What do we get for this martyrdom of a life? Complaints that we don’t come home on the weekend often enough. Rebukes that our knees are showing in this dress or we’re getting too much cleavage in that blouse.
Is that fair?
Well… no. It’s not fair, and it’s definitely not fair to everyone else.
There isn’t really much that holds a candle to Tai Shori.

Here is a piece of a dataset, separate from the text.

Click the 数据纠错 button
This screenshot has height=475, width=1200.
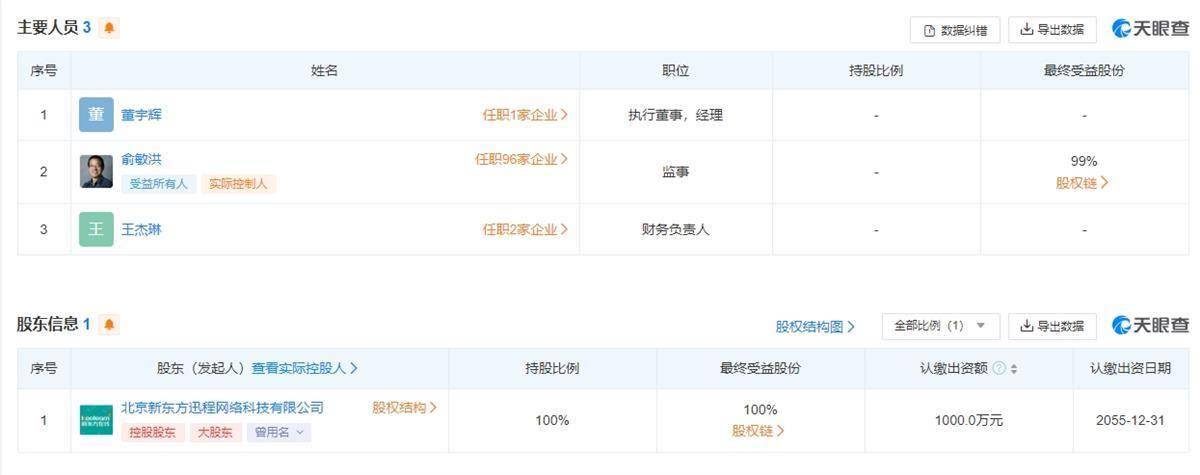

It’s not fair that people not born Coptic might never witness the majesty of Pharaonic chanting that goes back 3000 years, and we get to sing along with it every week. It’s not fair that they might never come all the way up to stand before the altar and receive the Holy Communion with the Lord, and one average-life-span Copt will have partaken of it 3,000 to 5,000 times. It’s not fair that when they take an exam, they don’t have the army of El Baba Kyrillos, St. Mina, Anba Karas, Elijah the Prophet, Abu Sefain, and St. Daniel praying for them and rooting for them. It’s not fair that their parents haven’t been praying for an acceptable spouse and a happy, fruitful marriage since they were babies; that they will face heartbreaks and heartaches without assurance of God’s promises. It’s not fair that when they feel overwhelming loneliness, they don’t have a relationship with God that they can lean on. It’s not fair that when they face shame and guilt, they have to try to forgive themselves without a Father of Confession to tell them “Your sins are forgiven you. God is so proud of you.”
It’s not fair at all. It’s downright unfair.
We complain, (and I’ve always enjoyed complaining so I can’t pretend it’ll stop any time soon), but we are so blessed. The truth is, we are not of the world.
We just aren’t.
Because we aren’t of the world, our standards are not of the world. Our behavior is not of the world. Above all, our God is not of the world.
That’s not something to regret–that’s something to rejoice in.
*Let’s face it girls, it’s much less acceptable for us to drink or dance, and the dress code is almost exclusively on us. It’s because we’re more gorgeous creatures
**Of course, other Christian denominations have similar blessings and similar restrictions. I’m merely speaking from a Coptic point of view because it’s the only one I’m even semi-qualified to speak on.